Why is the AWS Glue crawler running for a long time?
Last updated: 2021-08-31
The AWS Glue crawler has been running for several hours or longer, and is still not able to identify the schema in my data store.
Here are some common causes of long crawler run times:
- Frequently adding new data: During the first crawler run, the crawler reads the first megabyte of each file to infer the schema. During subsequent crawler runs, the crawler lists files in the target, including files that were crawled during the first run, and reads the first megabyte of new files. The crawler doesn't read files that were read in the previous crawler run. This means that subsequent crawler runs are often faster. This is due to the incremental crawl feature, if activated. With this option, crawler only reads new data in subsequent crawl runs. However, when you add a lot of files or folders to your data store between crawler runs, the run time increases each time.
Crawling compressed files:Compressed files take longer to crawl. That's because the crawler must download the file and decompress it before reading the first megabyte or listing the file.
Note: For Apache Parquet, Apache Avro, and Apache Orc files, the crawler doesn't crawl the first megabyte. Instead, the crawler reads the metadata stored in each file.
Before you start troubleshooting, consider whether or not you need to run a crawler. Unless you need to create a table in the AWS Glue Data Catalog and use the table in an extract, transform, and load (ETL) job or a downstream service, such as Amazon Athena, you don't need to run a crawler. For ETL jobs, you can use from_options to read the data directly from the data store and use the transformations on the DynamicFrame. When you do this, you don't need a crawler in your ETL pipeline. If you determine that a crawler makes sense for your use case, use one or more of the following methods to reduce crawler run times.
Use an exclude pattern
An exclude pattern tells the crawler to skip certain files or paths. Exclude patterns reduce the number of files that the crawler must list, making the crawler run faster. For example, use an exclude pattern to exclude meta files and files that have already been crawled. For more information, including examples of exclude patterns, see Include and exclude patterns.

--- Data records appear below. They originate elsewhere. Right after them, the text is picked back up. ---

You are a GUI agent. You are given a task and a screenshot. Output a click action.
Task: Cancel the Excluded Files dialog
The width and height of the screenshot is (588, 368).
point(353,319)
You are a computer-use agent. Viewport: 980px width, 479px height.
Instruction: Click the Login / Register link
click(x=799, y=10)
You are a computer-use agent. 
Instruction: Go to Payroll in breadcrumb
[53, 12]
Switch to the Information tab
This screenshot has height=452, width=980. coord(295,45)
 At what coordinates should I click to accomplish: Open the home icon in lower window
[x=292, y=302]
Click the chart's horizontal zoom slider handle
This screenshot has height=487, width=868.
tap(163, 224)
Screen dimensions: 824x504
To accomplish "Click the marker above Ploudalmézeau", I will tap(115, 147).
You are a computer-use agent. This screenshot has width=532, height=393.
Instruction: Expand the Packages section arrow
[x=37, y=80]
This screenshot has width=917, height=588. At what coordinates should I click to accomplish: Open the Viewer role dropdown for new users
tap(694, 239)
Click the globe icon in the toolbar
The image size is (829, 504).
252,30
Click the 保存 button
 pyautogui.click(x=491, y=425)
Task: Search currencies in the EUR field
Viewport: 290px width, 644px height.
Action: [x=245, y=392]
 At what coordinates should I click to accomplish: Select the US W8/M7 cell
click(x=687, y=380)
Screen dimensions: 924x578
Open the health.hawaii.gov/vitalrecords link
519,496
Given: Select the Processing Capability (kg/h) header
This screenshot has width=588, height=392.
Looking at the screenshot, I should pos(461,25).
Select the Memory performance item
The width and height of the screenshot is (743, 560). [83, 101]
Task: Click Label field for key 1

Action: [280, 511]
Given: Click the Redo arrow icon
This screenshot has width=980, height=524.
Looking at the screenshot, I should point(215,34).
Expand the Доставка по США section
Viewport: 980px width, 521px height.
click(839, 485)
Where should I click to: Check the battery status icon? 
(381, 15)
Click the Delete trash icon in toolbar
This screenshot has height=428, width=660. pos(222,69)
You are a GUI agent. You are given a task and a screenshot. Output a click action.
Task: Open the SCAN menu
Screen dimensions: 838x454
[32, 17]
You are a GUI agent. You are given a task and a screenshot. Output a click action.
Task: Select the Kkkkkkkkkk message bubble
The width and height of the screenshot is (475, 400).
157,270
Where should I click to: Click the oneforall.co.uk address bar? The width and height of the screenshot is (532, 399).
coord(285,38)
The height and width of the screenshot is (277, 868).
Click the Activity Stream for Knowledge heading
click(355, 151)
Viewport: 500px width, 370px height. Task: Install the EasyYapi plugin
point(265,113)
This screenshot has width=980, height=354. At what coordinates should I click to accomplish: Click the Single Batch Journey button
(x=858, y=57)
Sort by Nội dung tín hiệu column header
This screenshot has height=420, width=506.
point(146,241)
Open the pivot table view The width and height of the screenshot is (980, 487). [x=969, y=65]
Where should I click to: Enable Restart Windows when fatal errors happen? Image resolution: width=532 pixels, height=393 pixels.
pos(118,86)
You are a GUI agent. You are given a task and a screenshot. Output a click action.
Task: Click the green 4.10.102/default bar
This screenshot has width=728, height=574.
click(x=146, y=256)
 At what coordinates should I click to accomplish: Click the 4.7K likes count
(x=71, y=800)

Use the sample size feature
The AWS Glue crawler supports the sample size feature. With this feature, you can specify the number of files in each leaf folder to be crawled when crawling sample files in a dataset. When this feature is turned on, the crawler randomly selects some files in each leaf folder to crawl instead of crawling all the files in the dataset. If you have previous knowledge about your data formats and know that schemas in your folders do not change, then use the sampling crawler. Turning on this feature significantly reduces the crawler run time.
Run multiple crawlers
Instead of running one crawler on the entire data store, consider running multiple crawlers. Running multiple crawlers for a short amount of time is better than running one crawler for a long time. For example, assume that you are partitioning your data by year, and that each partition contains a large amount of data. If you run a different crawler on each partition (each year), the crawlers complete faster.
Combine smaller files to create larger ones
It takes more time to crawl a large number of small files than a small number of large files. That's because the crawler must list each file and must read the first megabyte of each new file.